# Objective
Pull out every line of the records below that contains the word "card".

━━━━━ Given entries ━━━━━

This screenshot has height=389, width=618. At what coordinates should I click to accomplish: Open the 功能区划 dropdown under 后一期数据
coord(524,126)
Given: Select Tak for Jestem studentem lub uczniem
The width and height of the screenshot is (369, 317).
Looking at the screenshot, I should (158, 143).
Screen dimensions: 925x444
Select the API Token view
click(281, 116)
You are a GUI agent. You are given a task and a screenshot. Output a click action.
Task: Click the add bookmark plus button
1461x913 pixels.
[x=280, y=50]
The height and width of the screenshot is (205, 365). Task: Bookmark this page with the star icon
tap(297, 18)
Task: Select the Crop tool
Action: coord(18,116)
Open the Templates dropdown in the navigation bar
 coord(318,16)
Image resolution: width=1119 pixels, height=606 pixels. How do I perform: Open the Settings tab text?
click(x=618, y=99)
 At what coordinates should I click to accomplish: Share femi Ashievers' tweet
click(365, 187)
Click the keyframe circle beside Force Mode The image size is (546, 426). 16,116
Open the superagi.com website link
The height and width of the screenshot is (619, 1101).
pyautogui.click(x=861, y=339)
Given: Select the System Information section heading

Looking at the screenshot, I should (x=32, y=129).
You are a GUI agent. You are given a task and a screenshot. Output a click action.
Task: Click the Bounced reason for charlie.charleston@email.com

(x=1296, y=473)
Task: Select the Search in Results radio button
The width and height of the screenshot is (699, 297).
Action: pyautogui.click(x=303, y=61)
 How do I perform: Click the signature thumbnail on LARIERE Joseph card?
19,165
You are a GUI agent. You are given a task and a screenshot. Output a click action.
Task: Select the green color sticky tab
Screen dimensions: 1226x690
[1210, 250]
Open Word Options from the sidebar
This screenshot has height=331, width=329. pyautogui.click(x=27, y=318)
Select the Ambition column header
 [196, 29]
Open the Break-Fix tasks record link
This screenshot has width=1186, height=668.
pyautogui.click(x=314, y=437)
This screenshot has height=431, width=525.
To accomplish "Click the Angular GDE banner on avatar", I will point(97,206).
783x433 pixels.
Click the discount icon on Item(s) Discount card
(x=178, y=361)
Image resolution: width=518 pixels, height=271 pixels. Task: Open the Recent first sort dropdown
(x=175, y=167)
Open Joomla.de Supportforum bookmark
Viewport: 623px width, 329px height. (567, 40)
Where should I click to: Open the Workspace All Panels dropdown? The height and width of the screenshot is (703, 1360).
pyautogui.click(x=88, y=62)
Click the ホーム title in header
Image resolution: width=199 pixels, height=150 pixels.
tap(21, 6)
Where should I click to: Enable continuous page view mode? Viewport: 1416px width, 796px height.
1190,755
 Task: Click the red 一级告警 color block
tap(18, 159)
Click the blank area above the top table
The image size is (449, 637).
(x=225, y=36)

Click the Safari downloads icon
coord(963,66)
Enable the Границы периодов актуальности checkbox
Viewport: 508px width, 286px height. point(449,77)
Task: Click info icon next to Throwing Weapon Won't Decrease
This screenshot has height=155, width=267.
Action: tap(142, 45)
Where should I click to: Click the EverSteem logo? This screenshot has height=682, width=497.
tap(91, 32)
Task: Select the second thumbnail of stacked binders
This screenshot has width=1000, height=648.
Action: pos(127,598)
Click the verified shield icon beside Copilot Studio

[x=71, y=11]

━━━━━

# Result of this task
 How do I perform: Click the signature thumbnail on LARIERE Joseph card?
Click the discount icon on Item(s) Discount card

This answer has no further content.